9 不穏な予感
西大陸にあるエン=ケテルコーヤ王国。
王都を眼下に見下ろす豪壮かつ堅牢な王城。その一室ではこの国の王と数名の高官たちとが渋面を突き合わせ、重苦しい空気が漂っていた。
額に手を当てながら王が口を開く。
「マコーツォルン、率直に申せ。神殿もとうとう《災禍の節》が印と認めたのだな」
王の名指しの問い掛けにも動じず、宰相マコーツォルンは粛々と答える。
「は。近々神殿より正式な告示がありましょう。もっとも、各地の魔獣被害は減るどころか時を追う毎に増えている実情、そして文献を当たる研究者たちも前々から間違いないと申しておりましたが」
宰相が微かな苛立ちを以て告げる内容に、黙して侍る他の臣下たちが決まり悪げに身じろいだ。

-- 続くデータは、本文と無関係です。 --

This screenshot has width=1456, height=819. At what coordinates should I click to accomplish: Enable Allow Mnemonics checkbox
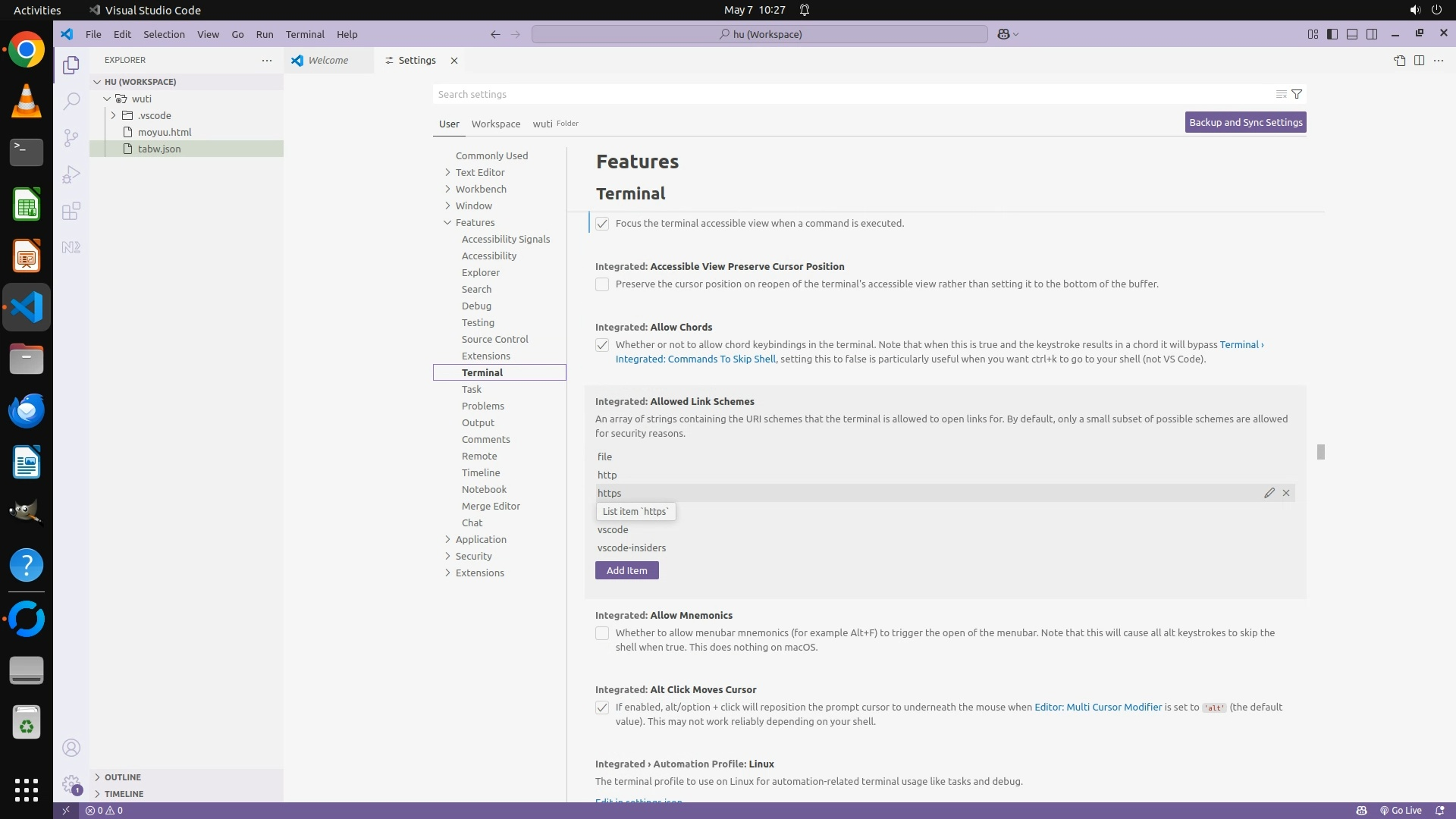[x=602, y=633]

「く・・・。やっと飢饉の憂き目から立ち直ってこれからという時に・・・」
王は苦しげに呻く。そんな王を鼓舞するように、宰相は毅然とした声で応じる。
「しかし我々にはまだ猶予があります。識者の見積もりでは《災禍の節》が最盛期を迎えるまで凡そ四年。その間に国を挙げて備えに注力すべきと存じ上げます、我が君」
「無論だ。・・・差し当たって我が国が憂慮すべき点はやはり・・・魔法使いだな」
「仰せの通りです陛下。我が国の魔法使いは減少の一途を辿っているにも拘わらず・・・否、だからこそ貴族たちの血統重視にますます拍車が掛かかっているのが現状です。これではたとえ平民が魔法の才を持ったとしても、面倒ごとを嫌って隠匿する者がいるらしいというのも頷ける話ではあります」
この場にいるほんの数人の中にすら、平民という言葉に顔を顰める者が居た。それを横目で見ながら、宰相は溜息を堪えて続ける。
「しかしそうした出自の問題や、何らかの事情で国や領主に直接侍従しない魔法使いもいずれかのギルドに属してさえくれれば、制限はあれどこちらも干渉出来ます」
それを聞いた王は若干声の調子を明るくして言った。
「そうだな。魔獣討伐で冒険者ギルドを始めとした各ギルドの存在感は増している。在野にあるからこその機動力と言うべきか、とにかく心強い味方には違いない。こちらも対応に気を付ける必要はあるがな」
「如何にも。大半の貴族たちも、さすがに彼らとは良好な関係を保とうと努めているのが救いですな。・・・それでも、ギルドの魔法使いへ手出しせんとする輩が一定数居るというのは憂う所ではありますが」
そう言ってとうとう嘆息した宰相を見て王は苦笑し、「鉄の宰相マコーツォルンと言えど流石に疲れているようだ」と宰相以外の者を下がらせた。
「ふう〜。やれやれ・・・」
ぞろぞろと高官たちが退出してから少しすると、王は間の抜けた声を出しながら体から力を抜いた。宰相はじとりとした目を王に向けたが、慣れているのか特に何もいうことなく自身も少し緊張を緩めた。王が如何にも憂鬱そうに呟く。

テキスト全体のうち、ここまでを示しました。